A manned mission to Mars could happen by the end of this century.
The Mars Desert Research Station, located in a remote region of Utah, is helping scientists prepare for this challenging deep space expedition.
The desert landscape has been used to simulate the conditions on Mars because of its striking resemblance to the Red Planet’s terrain.
Scientists and students come from all over the world to spend two weeks exploring canyons, cliffs, and rockscapes, while dealing with the constraints they would face on Mars.
There are no supermarkets, repair shops, or hardware stores. The only available resources and tools are what each team brings into the desert with them.
The variety of experiments conducted by different crews adds to the growing body of research and knowledge that will be used to send the first humans to a world that so far, only robots have known.
The Mars Desert Research Station is located in a remote region of south-central Utah known as the the San Rafael Swell.
The Swell is a 2,000 square mile area of public land, known for its canyons and sandstone formations — a terrain that is very similar to Mars.
Each year, the Society places an open call for volunteers, who can apply as individuals or as group, typically from a university or country.
Different crews have different priorities. The types of experiments they conduct in the desert will vary, but every exercise must first gain approval from the Mars Society.
The station has its own greenhouse, called the Greenhab, which is used to recycle waste water and to grow plants. Here, a researcher checks on a Swiss chard plant.

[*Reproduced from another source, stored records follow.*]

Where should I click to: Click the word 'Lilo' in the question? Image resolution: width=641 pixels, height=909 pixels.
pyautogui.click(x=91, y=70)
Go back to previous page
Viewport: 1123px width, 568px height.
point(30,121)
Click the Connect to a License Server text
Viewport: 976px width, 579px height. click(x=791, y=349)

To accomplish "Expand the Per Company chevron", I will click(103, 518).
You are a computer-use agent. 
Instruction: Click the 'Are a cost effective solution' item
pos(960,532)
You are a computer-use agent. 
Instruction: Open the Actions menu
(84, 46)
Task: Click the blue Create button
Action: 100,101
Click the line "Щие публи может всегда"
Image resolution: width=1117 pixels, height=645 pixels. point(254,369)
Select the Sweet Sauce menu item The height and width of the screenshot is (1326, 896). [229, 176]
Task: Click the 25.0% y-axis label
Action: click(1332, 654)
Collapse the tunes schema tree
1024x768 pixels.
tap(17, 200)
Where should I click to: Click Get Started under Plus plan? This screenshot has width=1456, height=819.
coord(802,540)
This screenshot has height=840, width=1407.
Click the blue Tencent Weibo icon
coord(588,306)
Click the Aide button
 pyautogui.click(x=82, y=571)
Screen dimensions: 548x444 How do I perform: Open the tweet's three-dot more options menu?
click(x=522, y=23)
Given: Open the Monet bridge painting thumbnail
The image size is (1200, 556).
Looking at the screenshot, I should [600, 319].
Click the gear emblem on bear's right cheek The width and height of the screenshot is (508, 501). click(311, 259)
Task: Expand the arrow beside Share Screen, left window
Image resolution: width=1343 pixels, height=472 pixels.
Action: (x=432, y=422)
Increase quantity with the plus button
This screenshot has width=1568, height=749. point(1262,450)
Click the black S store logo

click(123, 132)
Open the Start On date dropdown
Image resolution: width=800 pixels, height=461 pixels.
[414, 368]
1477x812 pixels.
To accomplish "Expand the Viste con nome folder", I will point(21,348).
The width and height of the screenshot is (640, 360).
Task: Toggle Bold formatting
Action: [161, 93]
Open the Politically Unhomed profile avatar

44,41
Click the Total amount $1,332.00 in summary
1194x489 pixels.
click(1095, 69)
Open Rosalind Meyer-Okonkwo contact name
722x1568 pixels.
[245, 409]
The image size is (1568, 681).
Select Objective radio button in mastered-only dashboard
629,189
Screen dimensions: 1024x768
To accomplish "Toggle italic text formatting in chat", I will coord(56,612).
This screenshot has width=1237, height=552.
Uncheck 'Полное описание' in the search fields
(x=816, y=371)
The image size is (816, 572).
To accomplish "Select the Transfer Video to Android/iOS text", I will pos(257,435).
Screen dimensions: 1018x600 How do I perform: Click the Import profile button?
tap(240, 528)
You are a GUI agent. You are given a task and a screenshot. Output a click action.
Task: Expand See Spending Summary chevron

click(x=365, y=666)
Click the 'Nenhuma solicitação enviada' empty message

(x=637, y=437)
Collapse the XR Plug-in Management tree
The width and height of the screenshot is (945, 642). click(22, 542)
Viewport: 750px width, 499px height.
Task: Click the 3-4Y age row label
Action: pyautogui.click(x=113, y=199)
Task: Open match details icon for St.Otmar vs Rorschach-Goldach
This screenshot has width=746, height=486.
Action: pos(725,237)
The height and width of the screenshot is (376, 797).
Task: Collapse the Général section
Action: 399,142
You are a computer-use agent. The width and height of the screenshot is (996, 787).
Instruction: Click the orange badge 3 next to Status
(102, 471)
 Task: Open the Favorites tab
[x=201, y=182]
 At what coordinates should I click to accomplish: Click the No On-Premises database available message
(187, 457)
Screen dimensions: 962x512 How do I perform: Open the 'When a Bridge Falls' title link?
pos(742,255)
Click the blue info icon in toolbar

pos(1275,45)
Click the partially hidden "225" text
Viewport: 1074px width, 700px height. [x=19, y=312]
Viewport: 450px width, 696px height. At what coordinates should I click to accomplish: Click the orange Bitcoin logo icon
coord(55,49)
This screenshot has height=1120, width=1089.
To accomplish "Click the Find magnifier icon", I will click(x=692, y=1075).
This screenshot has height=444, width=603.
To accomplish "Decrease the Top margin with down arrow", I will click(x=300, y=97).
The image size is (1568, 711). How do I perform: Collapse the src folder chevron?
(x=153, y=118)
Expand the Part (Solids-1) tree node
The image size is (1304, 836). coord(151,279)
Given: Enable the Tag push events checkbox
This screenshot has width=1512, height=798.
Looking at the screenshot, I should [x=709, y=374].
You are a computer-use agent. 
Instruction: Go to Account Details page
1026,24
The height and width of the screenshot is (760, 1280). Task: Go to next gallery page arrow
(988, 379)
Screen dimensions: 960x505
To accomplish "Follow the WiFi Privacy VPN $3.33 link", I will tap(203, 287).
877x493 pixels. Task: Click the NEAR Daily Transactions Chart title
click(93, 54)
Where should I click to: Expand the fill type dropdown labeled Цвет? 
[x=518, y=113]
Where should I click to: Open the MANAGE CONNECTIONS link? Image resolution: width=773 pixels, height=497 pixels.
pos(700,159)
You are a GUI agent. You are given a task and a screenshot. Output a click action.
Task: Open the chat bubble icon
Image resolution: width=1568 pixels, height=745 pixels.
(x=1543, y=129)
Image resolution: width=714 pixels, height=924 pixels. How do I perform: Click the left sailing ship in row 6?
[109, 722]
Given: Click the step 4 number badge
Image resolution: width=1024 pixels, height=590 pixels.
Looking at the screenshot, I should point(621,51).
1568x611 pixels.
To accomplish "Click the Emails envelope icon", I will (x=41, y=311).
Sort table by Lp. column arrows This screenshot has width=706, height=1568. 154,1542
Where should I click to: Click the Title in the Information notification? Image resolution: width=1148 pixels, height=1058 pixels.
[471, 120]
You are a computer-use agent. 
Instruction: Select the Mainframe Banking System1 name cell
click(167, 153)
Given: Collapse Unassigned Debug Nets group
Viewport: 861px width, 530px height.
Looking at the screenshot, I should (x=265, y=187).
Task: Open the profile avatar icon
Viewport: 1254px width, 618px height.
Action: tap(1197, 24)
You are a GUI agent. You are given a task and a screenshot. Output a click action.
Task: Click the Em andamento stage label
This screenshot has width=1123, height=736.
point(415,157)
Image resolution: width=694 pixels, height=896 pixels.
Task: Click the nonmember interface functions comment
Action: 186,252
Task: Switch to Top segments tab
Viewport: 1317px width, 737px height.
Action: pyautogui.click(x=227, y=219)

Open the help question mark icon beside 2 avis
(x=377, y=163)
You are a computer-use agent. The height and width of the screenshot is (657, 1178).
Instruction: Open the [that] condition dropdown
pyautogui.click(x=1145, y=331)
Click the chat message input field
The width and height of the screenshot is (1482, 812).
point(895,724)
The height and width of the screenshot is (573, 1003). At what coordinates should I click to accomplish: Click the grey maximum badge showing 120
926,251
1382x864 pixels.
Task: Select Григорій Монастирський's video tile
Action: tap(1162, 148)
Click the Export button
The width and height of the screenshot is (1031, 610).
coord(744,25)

What are the best vehicles to use — an enclosed SUV that offers protection against the elements, or an open vehicle that requires the driver to wear a spacesuit?
Scientists also observe how different teams handle unexpected hazards, like this sandstorm that crept up on Crew 128A.
In addition to a living space and greenhouse, the station has an observatory, shown here, equipped with a telescope that allows the team astronomer to observe the skies.
The background and skills of team members have varied considerably. The stations has hosted all men crews, all women, all American, mixed international, young crews, and old crews.
All of this information will be invaluable for sending the first humans to Mars, with luck, in the next few decades.